• [WORK TO DO]
Edit the records below so that "Instruction" becomes "Request" wherever it appears, and leave everything else unchanged.

• [DATA TO USE]
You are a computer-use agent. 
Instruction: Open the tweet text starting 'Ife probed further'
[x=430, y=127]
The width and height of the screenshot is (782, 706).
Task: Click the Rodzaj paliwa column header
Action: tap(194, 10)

• [RESPONSE TO THE EXERCISE]
You are a computer-use agent. 
Request: Open the tweet text starting 'Ife probed further'
[x=430, y=127]
The width and height of the screenshot is (782, 706).
Task: Click the Rodzaj paliwa column header
Action: tap(194, 10)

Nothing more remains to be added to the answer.